Provided text:
# # # # #
Crises and perturbations push the entire socio-economic sustainability and ecological system into chaos and escalating risks of ecological damages, financial crashes, resources depletion, climate change, etc., before settling into an alternative stable state (Scheffer et al., 2012; Homer-Dixon et al., 2015). The socio-economic and ecological disruption caused by COVID-19 pandemic has triggered impacts on economic, social, political, ecological and health systemic changes leading to crises and opportunities for technological innovations leading to convergence and transition. COVID-19 pandemics was the perfect storm for the intersection of epidemiological and socio-ecological changes and economic growth, financial, and geopolitical instability. The COVID-19 pandemic extended the health problems to medicine, economic, financial, socio-ecological, and geopolitical.
# # # # #
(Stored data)
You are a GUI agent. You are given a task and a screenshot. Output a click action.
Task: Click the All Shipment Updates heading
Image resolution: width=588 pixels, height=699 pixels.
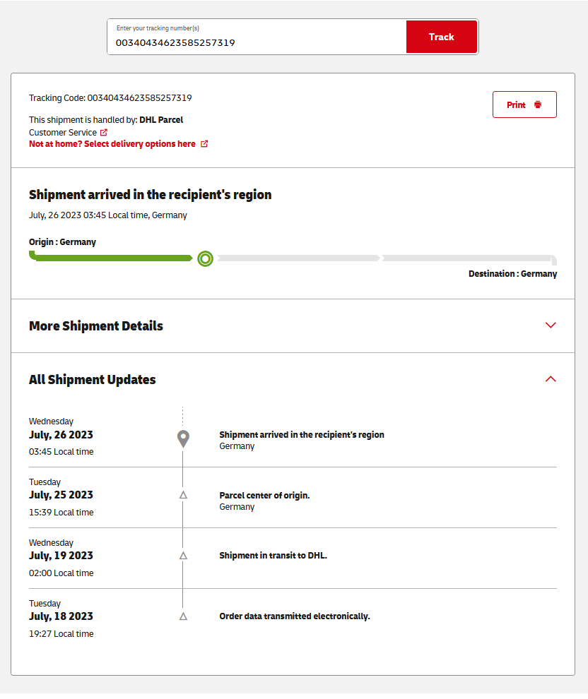coord(93,379)

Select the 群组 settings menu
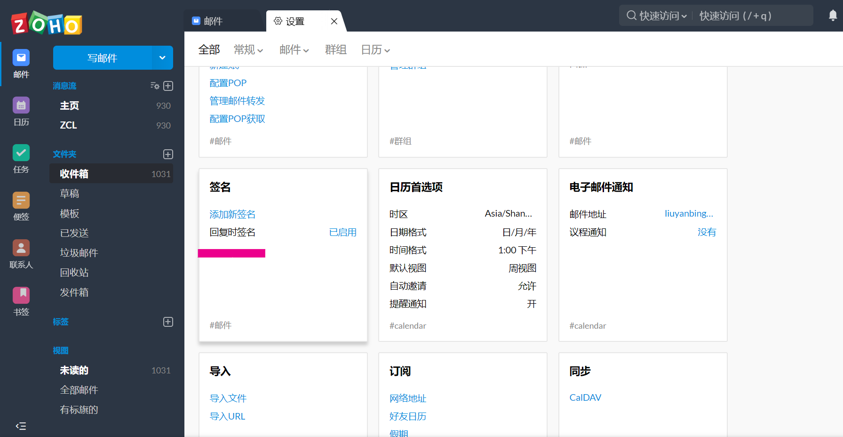coord(335,50)
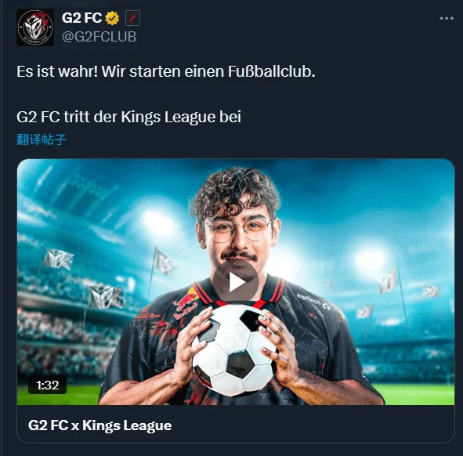The width and height of the screenshot is (463, 456).
Task: Select the text 'Es ist wahr! Wir starten einen Fußballclub.'
Action: pos(166,71)
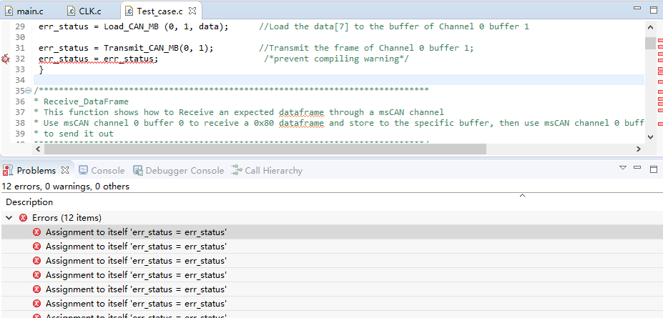Click the Errors group red error icon
Screen dimensions: 663x318
pyautogui.click(x=23, y=217)
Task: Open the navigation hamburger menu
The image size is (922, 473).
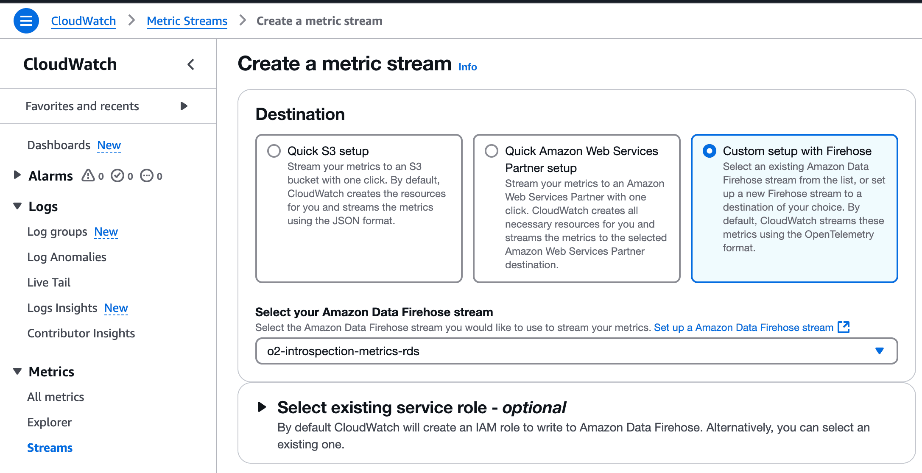Action: pyautogui.click(x=25, y=20)
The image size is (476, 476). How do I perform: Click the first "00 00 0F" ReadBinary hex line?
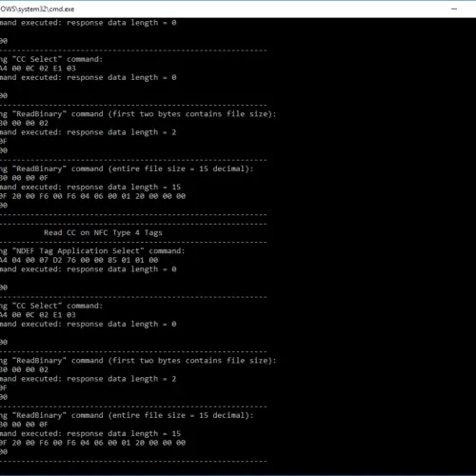point(24,178)
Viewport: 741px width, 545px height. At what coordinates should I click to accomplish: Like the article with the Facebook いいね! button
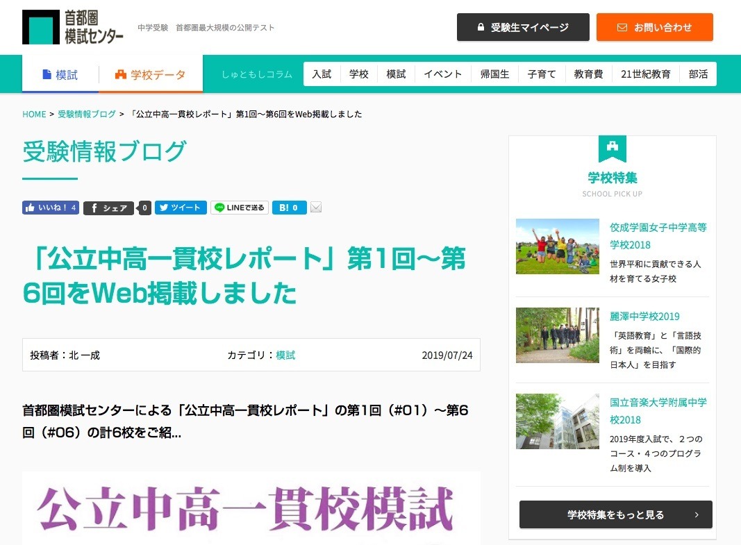[x=49, y=207]
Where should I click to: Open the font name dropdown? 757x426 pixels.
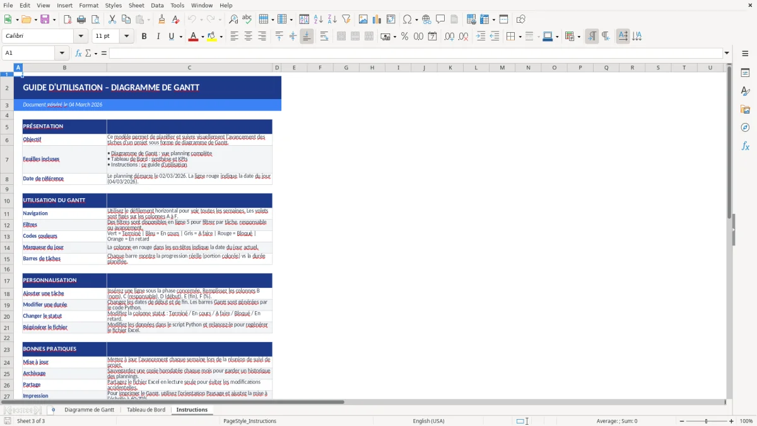[x=80, y=36]
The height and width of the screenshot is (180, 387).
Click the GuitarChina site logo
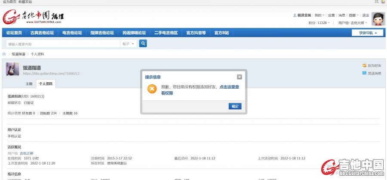(x=34, y=17)
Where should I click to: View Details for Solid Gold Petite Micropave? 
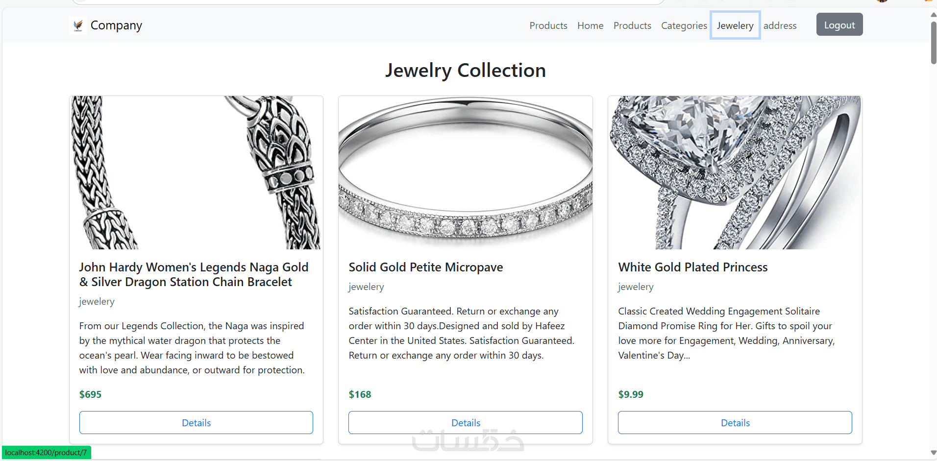coord(465,422)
# # # # #
Things to do:
A – In the COVID-19 passage, what led to crises and to opportunities for technological innovation? Answer in one to three sentences.
B – Translate this sentence from the COVID-19 passage into Spanish: "The socio-economic and ecological disruption caused by COVID-19 pandemic has triggered impacts on economic, social, political, ecological and health systemic changes leading to crises and opportunities for technological innovations leading to convergence and transition."
C – Duplicate everything in the COVID-19 passage from "Crises and perturbations" down to "socio-ecological, and geopolitical.".

Solved tasks:
A – The socio-economic and ecological disruption caused by the COVID-19 pandemic triggered impacts on economic, social, political, ecological and health systemic changes. Those changes led to crises and to opportunities for technological innovations, which in turn led to convergence and transition.

B – La perturbación socioeconómica y ecológica causada por la pandemia de COVID-19 ha desencadenado impactos en los cambios sistémicos económicos, sociales, políticos, ecológicos y sanitarios, que han dado lugar a crisis y a oportunidades para innovaciones tecnológicas que conducen a la convergencia y la transición.

C –
Crises and perturbations push the entire socio-economic sustainability and ecological system into chaos and escalating risks of ecological damages, financial crashes, resources depletion, climate change, etc., before settling into an alternative stable state (Scheffer et al., 2012; Homer-Dixon et al., 2015). The socio-economic and ecological disruption caused by COVID-19 pandemic has triggered impacts on economic, social, political, ecological and health systemic changes leading to crises and opportunities for technological innovations leading to convergence and transition. COVID-19 pandemics was the perfect storm for the intersection of epidemiological and socio-ecological changes and economic growth, financial, and geopolitical instability. The COVID-19 pandemic extended the health problems to medicine, economic, financial, socio-ecological, and geopolitical.